William and Mary: joint monarchs

On 6 February The Lords reluctantly accepted the Commons’ position and on 13 February, the day after Mary’s landing, William and Mary went to the Banqueting House where they were offered the Crown.



The Crown is offered to William and Mary
Public domain

On 11 April William and Mary were crowned at Westminster by Henry Compton, bishop of London. 


The coronation of William and Mary
Alamy stock photos

The absence of Archbishop Sancroft – one of the 400 clergy who refused to take the oath of allegiance - demonstrated the magnitude of the divisions that still existed. He and his fellow non-jurors recognized what the Convention had denied: that
‘the line of male primogeniture had been broken and the new monarch’s authority rested briefly upon military might and more permanently upon the wishes of the majority of the political elite expressed through a legislature with a dubious claim to legitimacy. To that extent the Crown had indeed been made elective (Julian Hoppit, A Land of Liberty? England 1689-1727, Oxford, 2000, 22-3).’
This left both Whigs and Tories very vulnerable. The Tories were uncomfortable with the overturning of the succession; in particular Anne’s acceptance that William should take precedence of her seemed a clear indication that the monarchy was elective. The Tories were instrumental in ensuring that the oath of loyalty to William and Mary drafted in 1689 did not describe them as ‘rightful and lawful’. Even so many who took the oath only went along with it after many agonies of conscience. (The words ‘rightful and lawful’ were only inserted after a failed Jacobite plot in 1696.) 
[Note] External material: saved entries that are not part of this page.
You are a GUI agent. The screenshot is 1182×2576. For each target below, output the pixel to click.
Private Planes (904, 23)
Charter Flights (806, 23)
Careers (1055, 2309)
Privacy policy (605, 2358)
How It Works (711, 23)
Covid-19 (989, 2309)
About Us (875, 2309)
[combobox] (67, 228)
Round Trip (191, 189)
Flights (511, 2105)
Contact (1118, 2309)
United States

But the Whigs also had problems. Their association with the doctrines of contract and resistance could be used to smear them as closet republicans – a charge the great majority denied. In reality the Revolution was not a triumph for the radical Whig ideology of Lord Shaftesbury's John Locke, but a pragmatic compromise. Most Whigs did not see the situation as creating a precedent.

In July Anne gave birth to an apparently healthy son, William duke of Gloucester. This seemed a providential endorsement of the Revolution.